| Exercise |
Word for word, please restate the line that contains "You are a computer-use" and all lines after it through the end of the material, minus the pictures.

| Data for review |
============================================================
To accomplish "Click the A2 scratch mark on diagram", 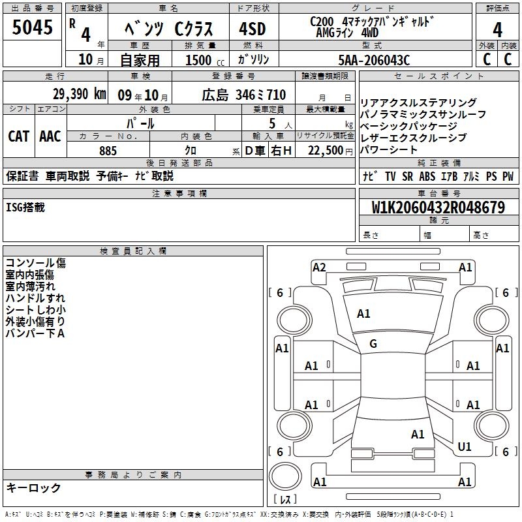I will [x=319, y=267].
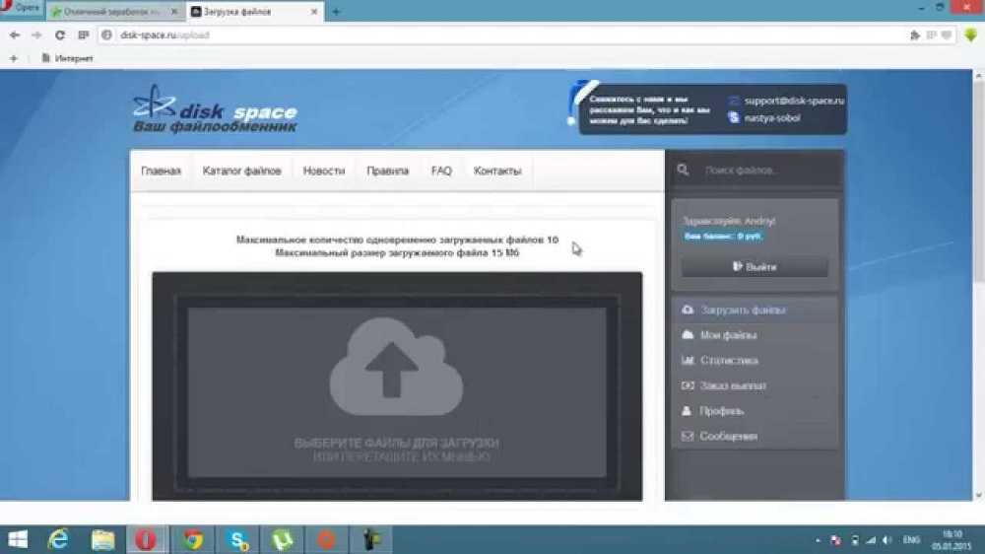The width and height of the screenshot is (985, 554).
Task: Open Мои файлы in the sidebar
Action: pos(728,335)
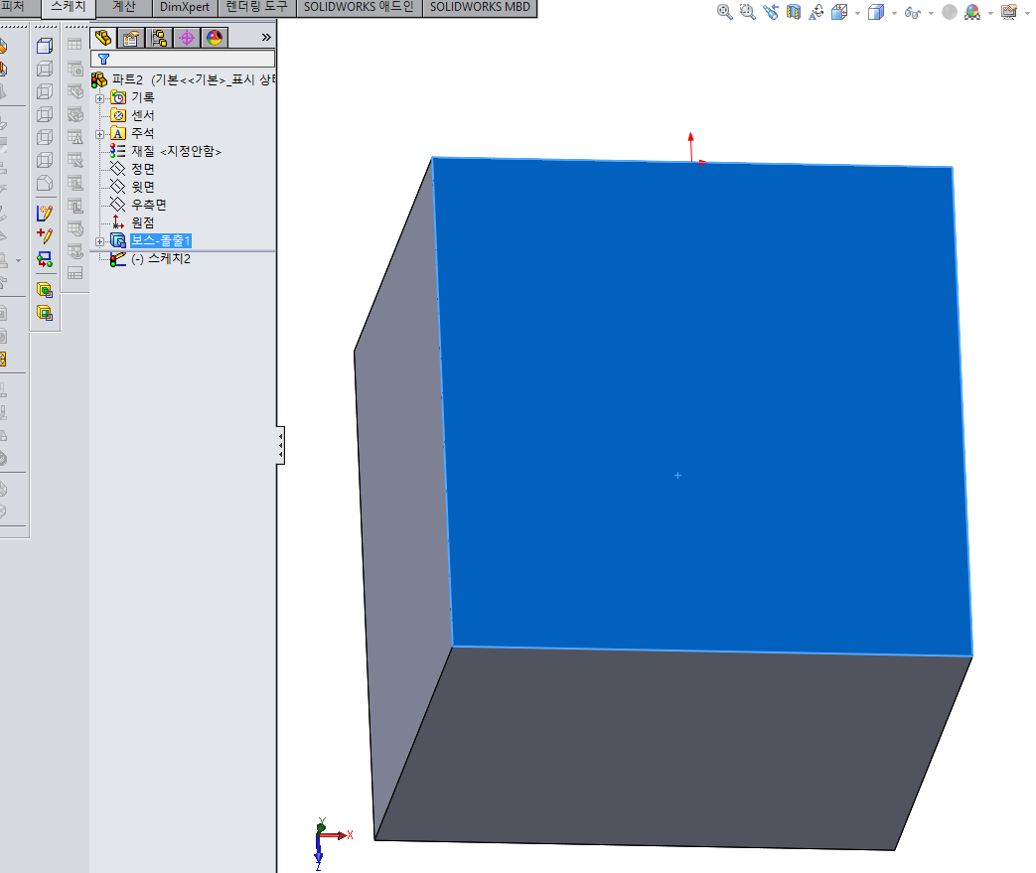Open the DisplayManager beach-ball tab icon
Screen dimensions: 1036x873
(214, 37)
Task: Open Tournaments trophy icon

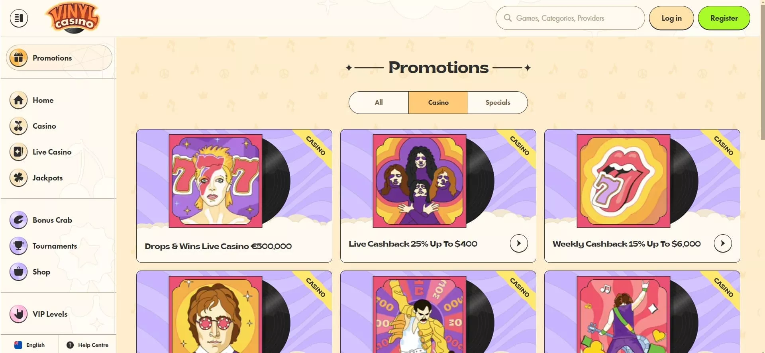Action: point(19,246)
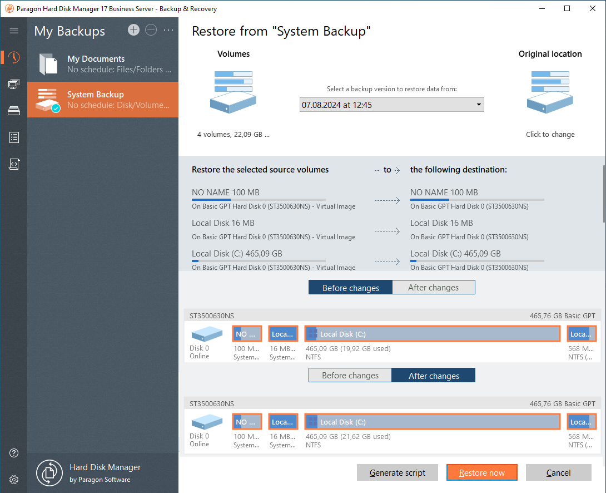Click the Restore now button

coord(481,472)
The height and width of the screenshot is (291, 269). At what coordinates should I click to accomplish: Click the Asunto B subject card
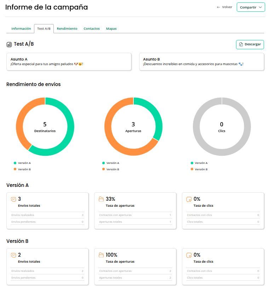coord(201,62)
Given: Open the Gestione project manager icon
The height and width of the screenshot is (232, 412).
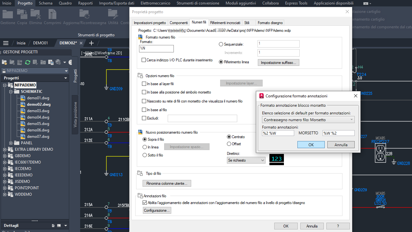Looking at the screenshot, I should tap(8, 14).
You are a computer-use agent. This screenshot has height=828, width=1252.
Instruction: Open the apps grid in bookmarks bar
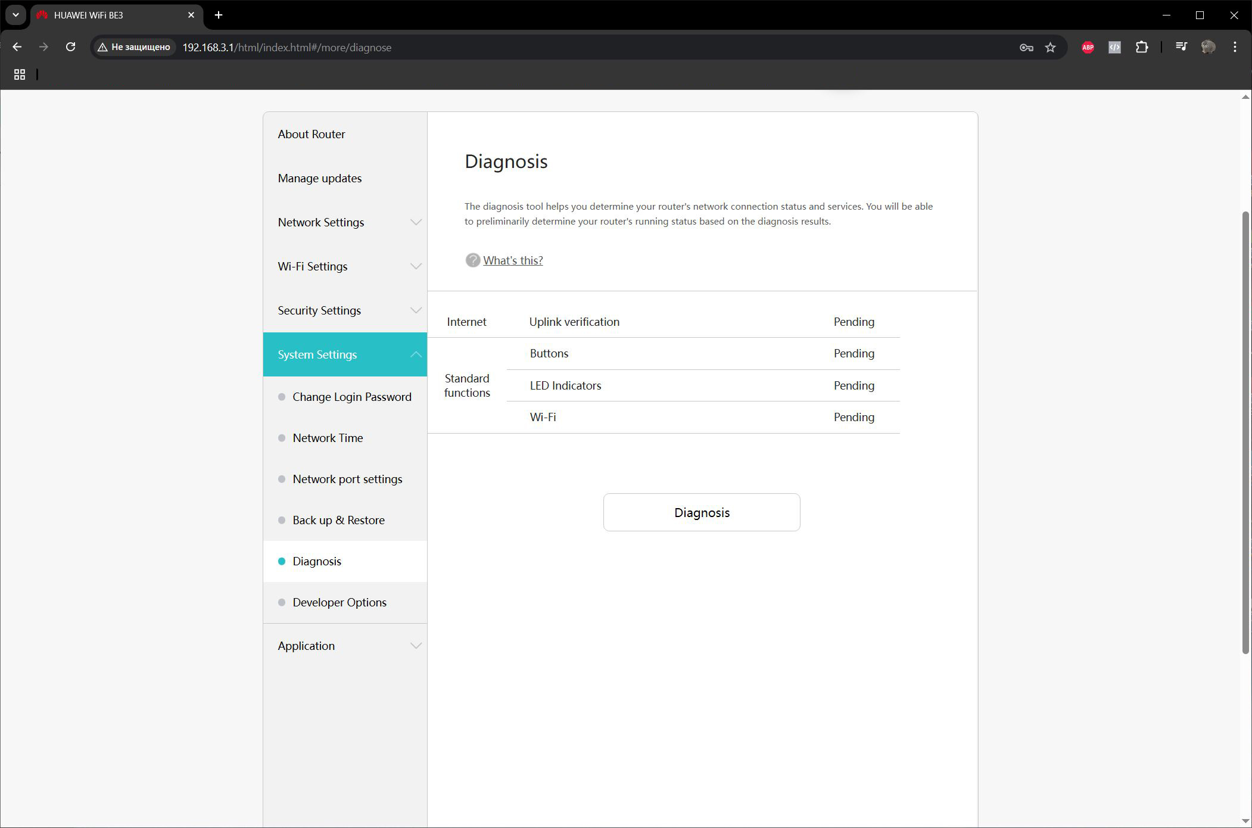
============================================================
| Result |
You are a computer-use agent. This screenshot has height=828, width=1252.
Instruction: Open the apps grid in bookmarks bar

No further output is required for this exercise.